Caution! Handle with Care ⚠️
This is an experimental setup. The prompts are designed to be safe, but they rely on the underlying AI to correctly interpret instructions. Be mindful when running this system. The use of the --yolo
or -y
flag, which auto-approves all tool calls, can be risky. It's possible to end up with rogue Gemini processes or unexpected file modifications. Always supervise the agent's actions and use the auto-approve flag with caution.
Try It Yourself
Ready to build your own agents? You can find all the code, commands, and a detailed setup guide here: https://github.com/pauldatta/gemini-cli-commands-demo
The steps are simple:
Clone the repository.
Explore the agent definitions in
.gemini/agents/
.Use
/agents:start
to queue a task for an agent.Use
/agents:run
to execute the task and see the result.
Where to Go From Here?
This pattern is a useful starting point. Because Gemini CLI extensions can bundle tools (MCP) and scope down existing tools, you can create highly specialized agents for complex enterprise workflows.
Imagine creating new agents by defining new extensions:
A "Secure Code Reviewer" Agent: Create an extension that includes a custom tool to run your company's static analysis scanner. Its prompt could be tuned to interpret the scanner's output, and its toolset could be scoped to exclude any file-writing capabilities, making it a safe, read-only auditor.
A "Cloud Provisioning" Agent: Define a "Cloud Architect" agent that has access to a limited set of
gcloud
commands. This agent could safely handle requests like/agents:start cloud-architect 'create a new GCS bucket for staging assets'
by using only pre-approved, sandboxed tools.
The core idea is to encapsulate expertise and capability into a self-contained extension, and then use this prompt-driven orchestration system to direct it.
Final Thoughts
This experiment was an exercise in system design using prompt-native tools. It reinforced several key principles:
Filesystem-as-State is worth exploring: It's a simple, transparent, and incredibly robust pattern for managing asynchronous workflows.
Prompting is about Constraints: The most effective prompts provide clear, safe boundaries for the AI to work within.
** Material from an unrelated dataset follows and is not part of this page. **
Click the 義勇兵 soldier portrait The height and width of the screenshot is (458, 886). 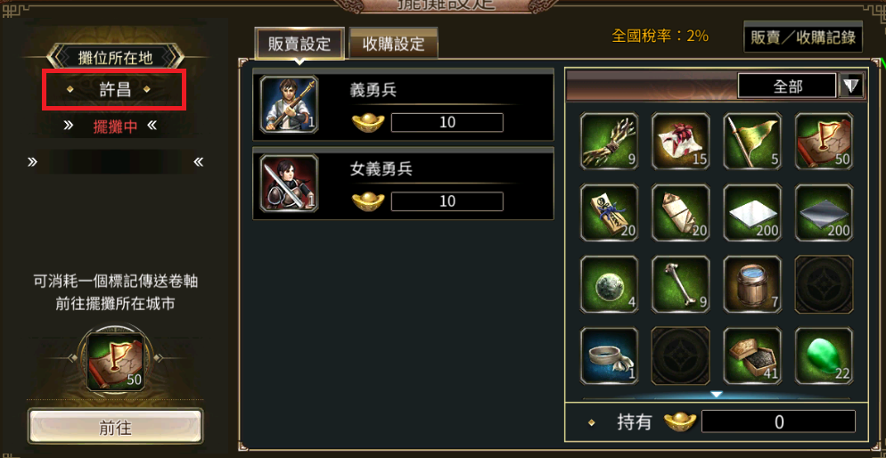(289, 104)
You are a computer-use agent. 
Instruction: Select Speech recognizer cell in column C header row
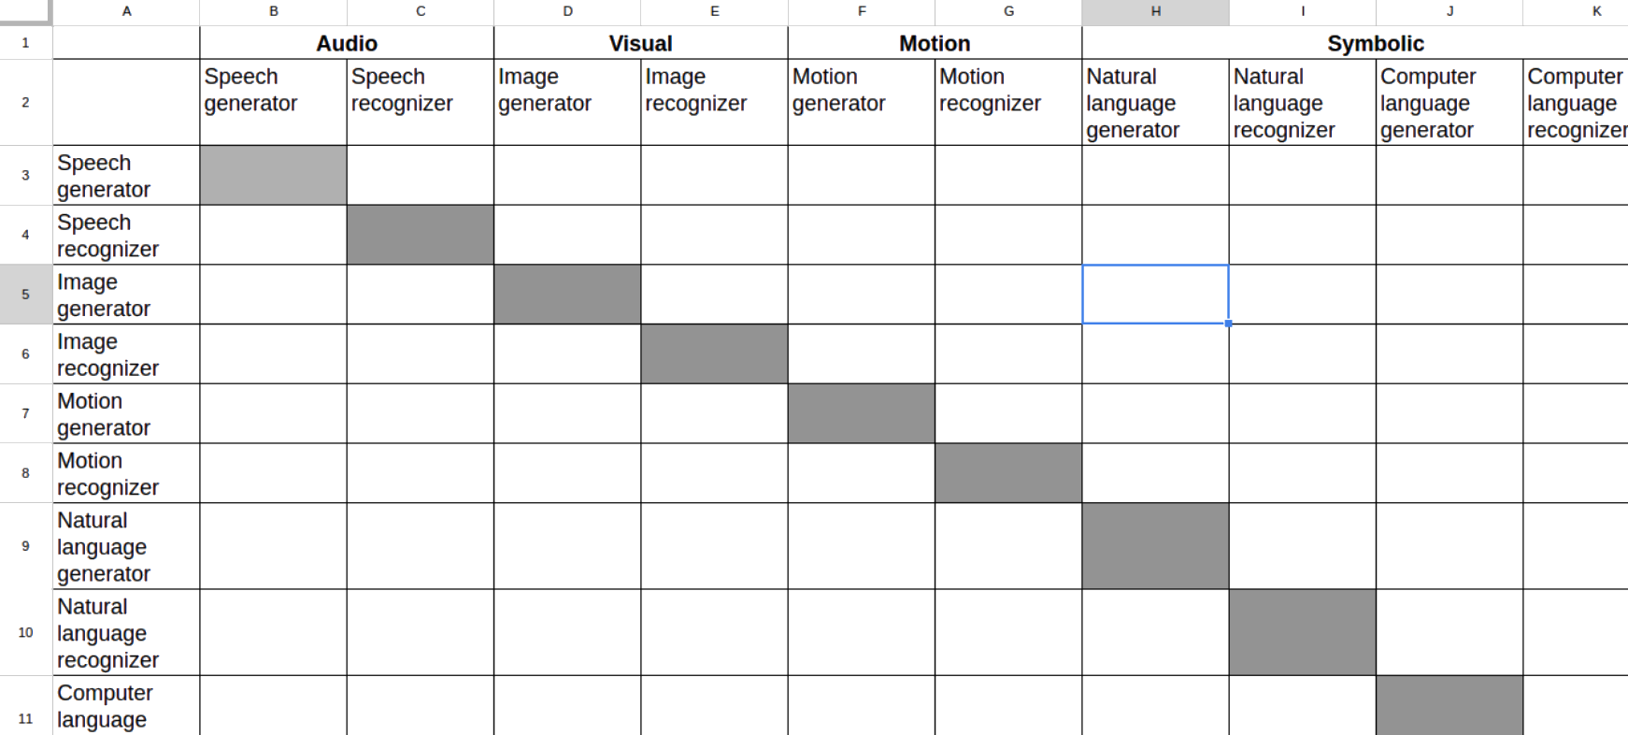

Simplicity is a Feature: Resisting the urge to over-engineer the system resulted in a more reliable and understandable design.
While I look forward to the official async-background-agents feature (I really like jules.google btw), this project was a reminder of what's already possible. It's a glimpse into a future where developers act less as coders and more as managers of specialized AI agents. If you haven't tried building your own custom commands, I highly recommend it. You might be surprised by what you can create.